After grant denied, Morgan continues search for shelter money
By Michael Wetzel
For the Enquirer
Morgan County’s plans for a large storm shelter in front of the county jail took a hit when the federal grant application was recently denied, but county officials said the project is far from dead.
“We’re certainly not abandoning the project,” said Brandy Davis, Morgan County Emergency Management Agency director. “We’re still looking at funding options. That same grant has reopened. They have goals set in the grant. If the project does still fit those goals, we will reapply.”
County Commission Chairman Ray Long said the project might qualify under the American Rescue Plan Act, which has Morgan County receiving $23 million.
The county applied for the Federal Emergency Management Agency-funded Building Resilient Infrastructure and Communities grant in December to build an estimated $1.2-million community storm shelter, designed to hold more than 400 individuals.
“It was a competitive grant,” Long said. “We knew there was a possibility we wouldn’t receive it, but this shelter is something we want for our people, and we will continue to look for ways to pay for it.
“We will see if the storm shelter qualifies under the Rescue Plan, and we’ll have to see how much money we have left.”
It will likely be three or four months before the county will know if the storm shelter project is eligible for the federal rescue money, Long said.
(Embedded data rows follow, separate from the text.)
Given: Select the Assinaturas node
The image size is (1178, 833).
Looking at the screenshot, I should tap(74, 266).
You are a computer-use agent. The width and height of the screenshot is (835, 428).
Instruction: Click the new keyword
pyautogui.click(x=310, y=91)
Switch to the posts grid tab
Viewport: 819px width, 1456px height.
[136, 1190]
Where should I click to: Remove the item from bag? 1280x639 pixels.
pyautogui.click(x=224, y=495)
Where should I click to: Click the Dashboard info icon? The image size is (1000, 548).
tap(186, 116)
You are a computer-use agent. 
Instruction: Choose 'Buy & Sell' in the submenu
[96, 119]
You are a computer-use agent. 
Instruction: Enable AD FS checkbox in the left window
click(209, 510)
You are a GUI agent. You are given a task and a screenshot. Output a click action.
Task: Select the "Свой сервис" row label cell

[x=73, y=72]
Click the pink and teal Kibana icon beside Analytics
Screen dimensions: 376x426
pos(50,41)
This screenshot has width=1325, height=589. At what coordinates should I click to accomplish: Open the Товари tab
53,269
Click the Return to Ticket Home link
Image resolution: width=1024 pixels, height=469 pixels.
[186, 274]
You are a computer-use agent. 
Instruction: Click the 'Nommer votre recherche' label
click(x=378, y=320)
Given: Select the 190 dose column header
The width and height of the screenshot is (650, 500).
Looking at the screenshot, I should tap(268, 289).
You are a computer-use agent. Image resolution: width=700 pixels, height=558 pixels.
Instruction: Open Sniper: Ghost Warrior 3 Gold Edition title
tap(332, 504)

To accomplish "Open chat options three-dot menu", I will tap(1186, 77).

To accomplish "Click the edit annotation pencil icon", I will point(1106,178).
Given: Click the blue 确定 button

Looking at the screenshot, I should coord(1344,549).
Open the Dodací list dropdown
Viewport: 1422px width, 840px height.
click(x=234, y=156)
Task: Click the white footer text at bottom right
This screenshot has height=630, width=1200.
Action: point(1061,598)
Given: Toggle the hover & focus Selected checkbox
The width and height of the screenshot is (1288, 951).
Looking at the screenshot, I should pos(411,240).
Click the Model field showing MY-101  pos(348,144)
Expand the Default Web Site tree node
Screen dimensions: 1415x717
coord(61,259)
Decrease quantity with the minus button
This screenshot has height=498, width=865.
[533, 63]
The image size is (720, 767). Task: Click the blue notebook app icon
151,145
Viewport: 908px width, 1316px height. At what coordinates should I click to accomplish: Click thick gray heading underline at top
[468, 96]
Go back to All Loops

The top priorities for the rescue money are pandemic bonuses for county employees; new ventilation for the six floors of the courthouse; and a waiting room for about 100 patrons at the Cotaco Park entrance of the courthouse, he said.
Those projects are estimated to have a total cost of about $10 million.
“We’re looking at a couple of other grants,” Davis said, adding her department expects to apply for at least one before the end of the year.
Davis said plans call for the shelter to be built on county property along Lee Street between the Raymond James Investment building and the driveway to the Morgan County Sheriff’s Office and jail.
The BRIC grant would have covered 75 percent of the cost of the project, with the remaining 25% picked up by the county.
The initial total cost estimate for the project is $1,178,954, with the county’s portion about $295,000.
District 1 Commissioner Jeff Clark said if money becomes available for the shelter his District 1 shop could offer some in-kind services such as building prep work.
Davis said the shelter also would house office space and storage of EMA equipment, such as protective equipment and tents. “Presently, EMA storage is scattered throughout the county,” she said.
The hallway in the courthouse basement is used as a community storm shelter when tornado watches and warnings are issued by the National Weather Service in Huntsville, and the city’s two high schools can be used as public shelters when school is not in session.
“This shelter is something we want to accomplish for the community,” Davis said.